> What you should do: Reproduce exactly, and only, the lines below from the one containing "Open the Feedback speech bubble icon" through the one containing "The width and height of the screenshot is (544, 392).".

> Given entries:
⁂

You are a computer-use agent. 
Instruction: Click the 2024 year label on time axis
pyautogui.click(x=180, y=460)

⁂

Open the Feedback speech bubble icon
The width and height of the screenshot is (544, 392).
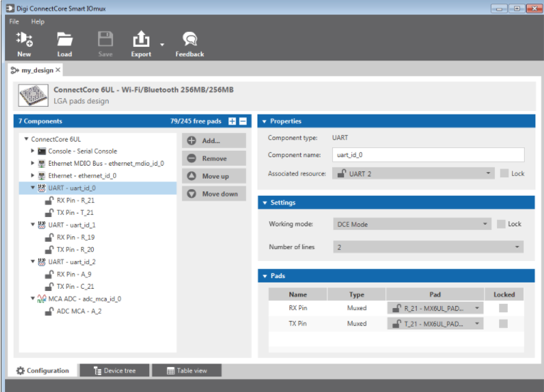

⁂

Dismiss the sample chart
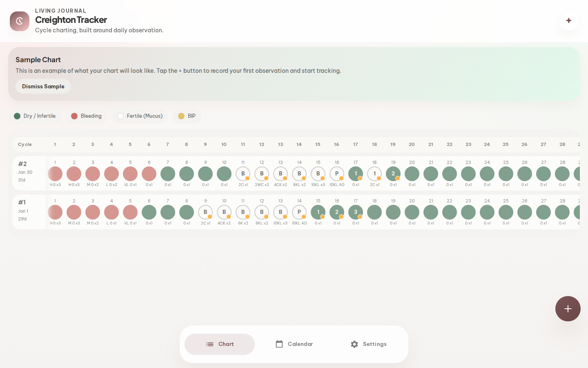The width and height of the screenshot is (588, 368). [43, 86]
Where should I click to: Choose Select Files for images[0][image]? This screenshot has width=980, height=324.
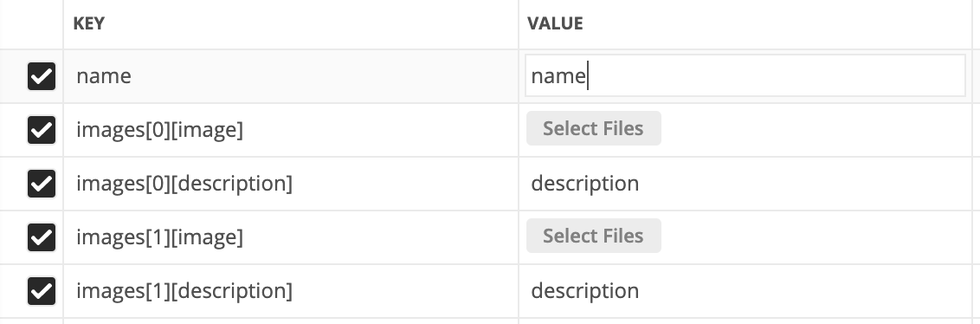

⁂

> Completed task:
Open the Feedback speech bubble icon
The width and height of the screenshot is (544, 392).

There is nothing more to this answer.